One (commonly called the “Core” exam) tests the candidate’s mastery of basic concepts common to all pesticide applications such as knowledge of rules and regulations, record keeping, the ability to read and comprehend label instructions, mastery of the math needed to properly mix and apply chemicals, and knowledge of the procedures to be followed in the event of a spill or other emergency.

The second written test is commonly called a “Category” examination, and specializes more on factors specific to the type of pest control the candidate wishes to practice. Remember that the category tests measure things such as the candidate’s ability to properly identify pests common within the specialty, special safety considerations for that type of pest control, and how to select and apply pesticides commonly used in that specialty.

Some states also require that individuals pass the Core examination before they’re allowed to work under the license of another person who is not physically present on the job. In a few states, oral or practical examinations also are required.

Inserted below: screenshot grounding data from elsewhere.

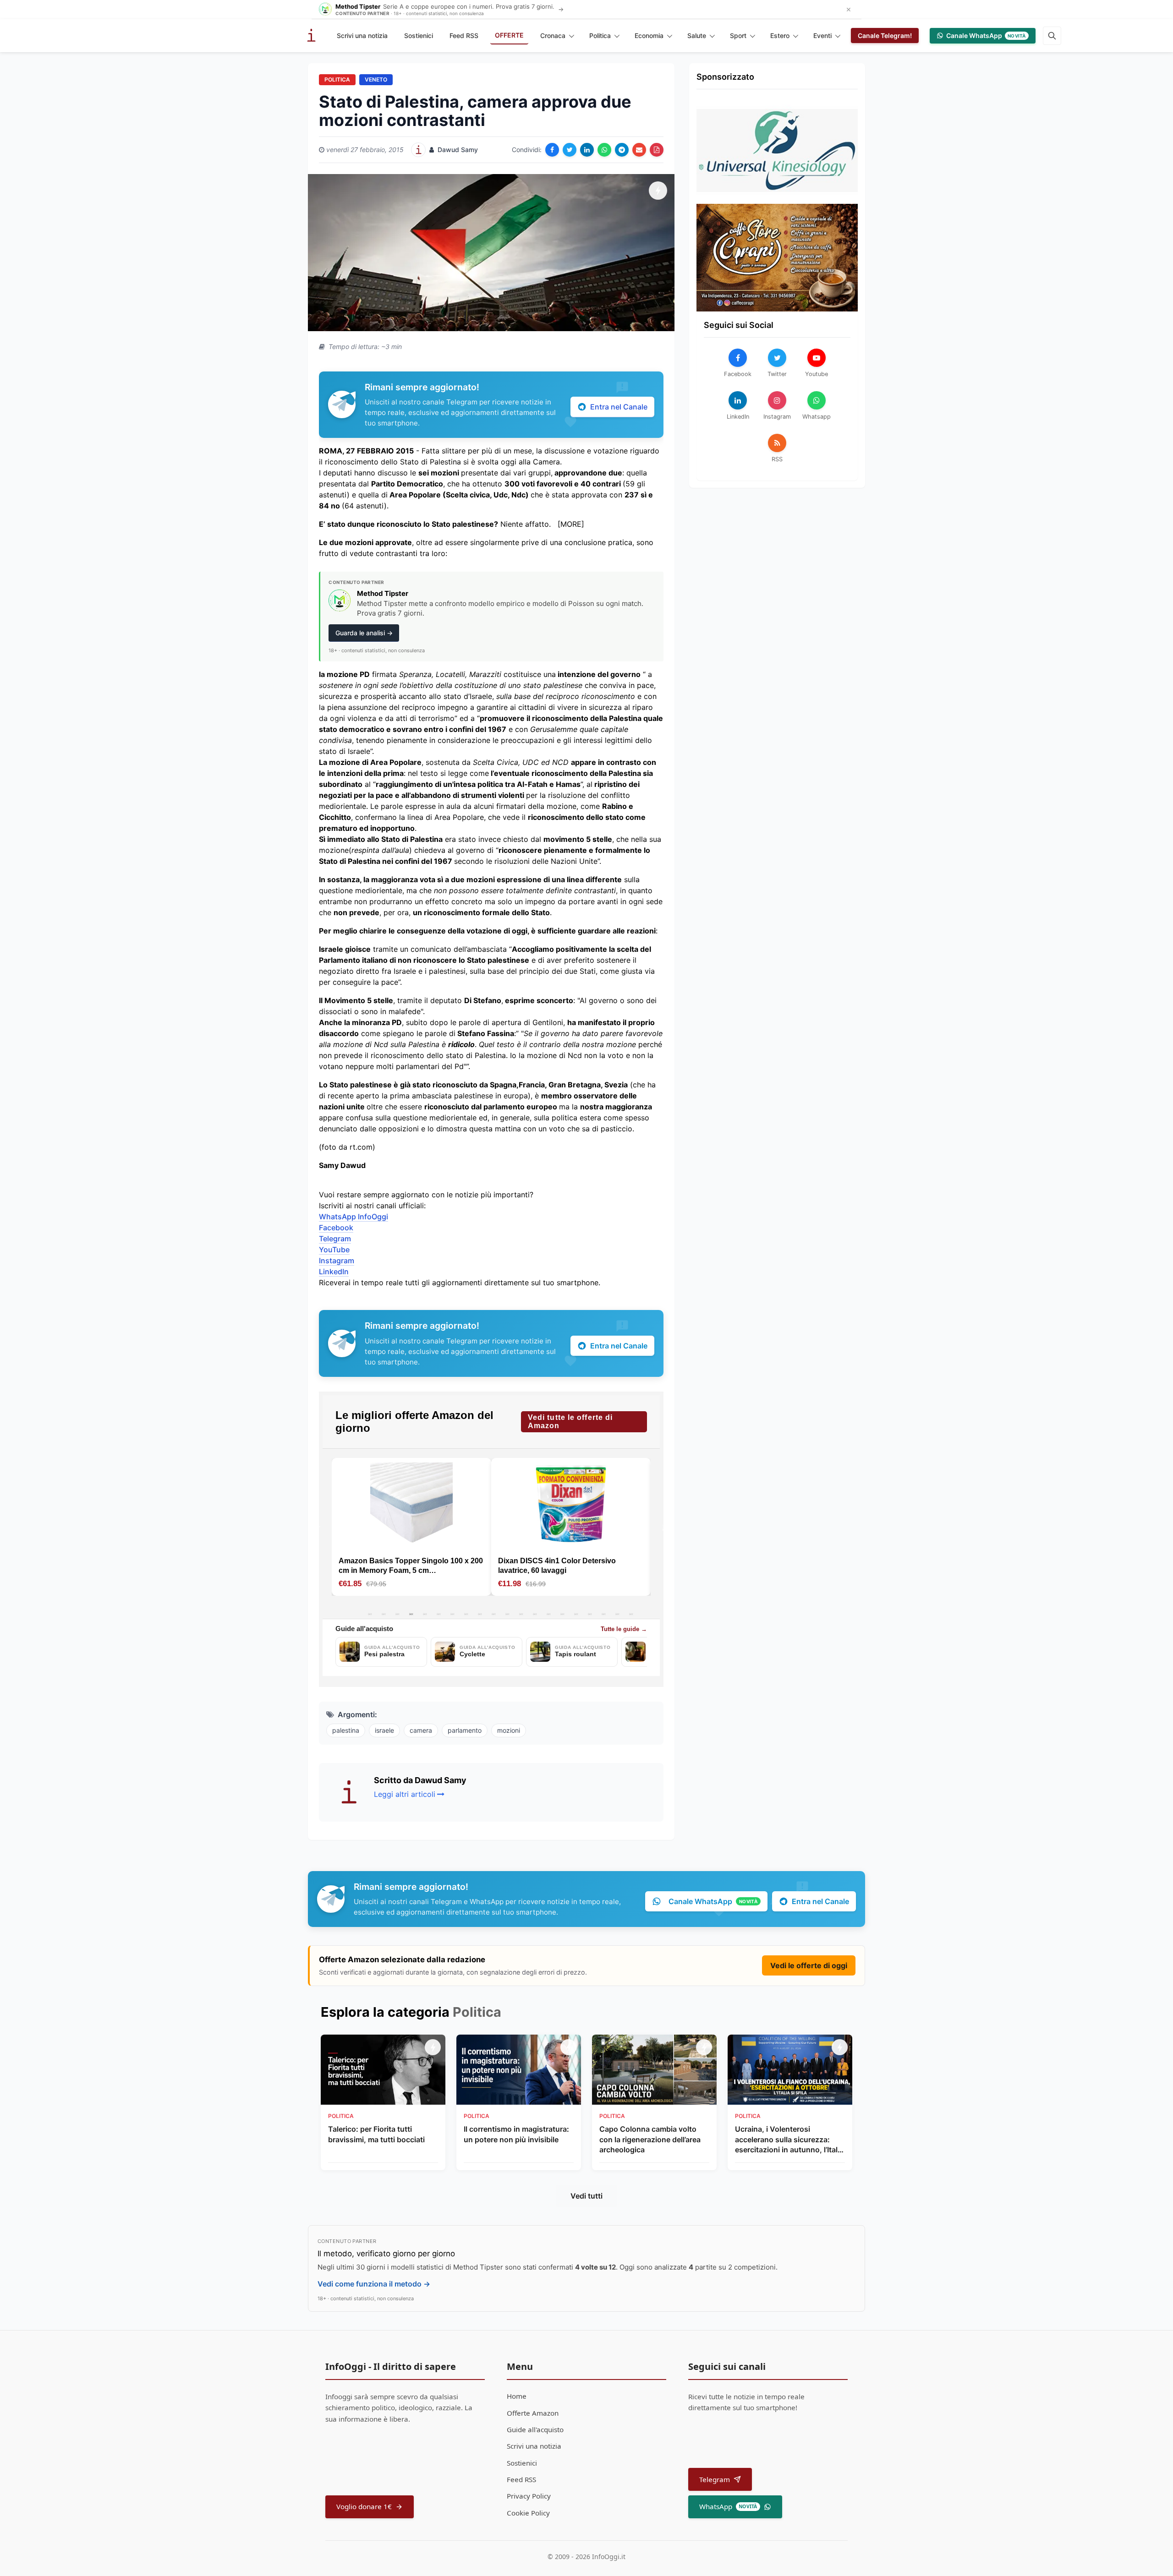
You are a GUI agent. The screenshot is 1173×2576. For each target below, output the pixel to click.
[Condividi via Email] (639, 150)
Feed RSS (463, 35)
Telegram (335, 1238)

  1. Get a Job and Complete Continuing Education

You can search and get jobs through online job boards, company websites, and through your pest control training school. The National Pest Management Association maintains a list of pest control companies that may be hiring. You can also access their career centre as well to look for jobs.

Pest control exterminators also need to renew their licenses periodically; many states grant licenses valid for three to five years. To maintain licensure, states may require that exterminators complete continuing education courses before their licenses expire.

Continuing education pest control classes are available through a variety of pest control schools and institutions and on a range of topics. For instance, technicians can earn continuing education credits in forest, aquatic, or public health pest control. Recertification classes are often available online and usually have an associated fee.

Becoming a pest control exterminator mainly requires pest control training and licensure. With the industry experiencing quite a bit of employee turnover, jobs often become available as other exterminators leave to carve other career paths.